Definition

Eine positive Extrusionsänderung drückt Filament zur Düse. Zusammen mit einer XYZ-Bewegung soll damit eine Bahn abgelegt werden; ohne XYZ-Bewegung handelt es sich meist um Fördern oder Spülen. Eine negative Änderung zieht Filament zurück, um Druck und Nachlaufen zu verringern.

E ist eine angeforderte Antriebsstrecke und keine direkte Messung des aus der Düse austretenden Kunststoffs. Flusskalibrierung, Filamentdurchmesser, Schlupf, Druckkompensation und Verstopfungen können die physische Ausgabe verändern. Ein Viewer kann den Befehlsstrom messen, aber die reale Bahn nicht zertifizieren.

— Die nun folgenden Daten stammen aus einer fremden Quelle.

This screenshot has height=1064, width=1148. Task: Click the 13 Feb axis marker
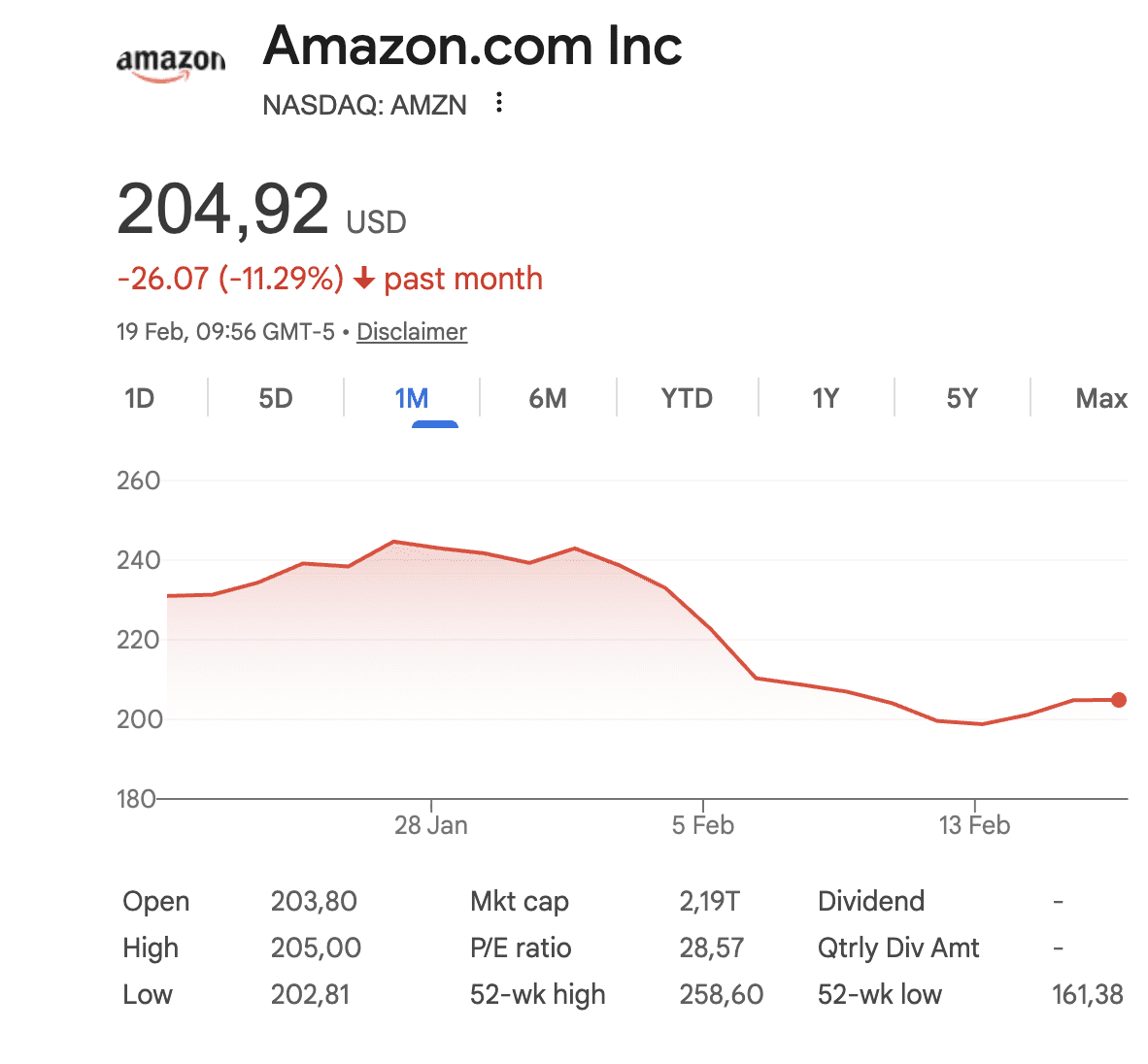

Was in der Praxis wichtig ist

Zwei Distanzmodi

M82 verwendet kumulierte E-Positionen; M83 verwendet Extrusionsmengen je Bewegung.

Volumenschätzung

Filamentlänge und -durchmesser erlauben eine Volumenschätzung; vorhandene Slicer-Metadaten können jedoch maßgeblicher sein.

Verknüpfung mit Geometrie

Eine positive E-Änderung zusammen mit räumlicher Bewegung ist das übliche Signal für eine materialablagernde Bahn.

Beispiel im G-Code

Relative Extrusion

M83
G1 X50 Y0 E2.0 F1800

Der Druckkopf bewegt sich 50 mm, während der Extruder 2 mm Eingangsfilament fördert.

Was dieser Viewer anzeigen kann

In diesem Viewer

Der Viewer verfolgt Extrusionsmodus, G92-Rücksetzungen, Retraktionen und erneutes Fördern, damit nicht jeder positive E-Wert als neues Material zählt. Das Ergebnis stammt aus den Befehlen der Datei, nicht aus einer physischen Messung.

Primärquellen

Diese Erklärung stützt sich auf Firmware-Dokumentation und direkt im G-Code sichtbare Angaben. Was die Maschine tatsächlich tut, hängt weiterhin von den Druckereinstellungen ab.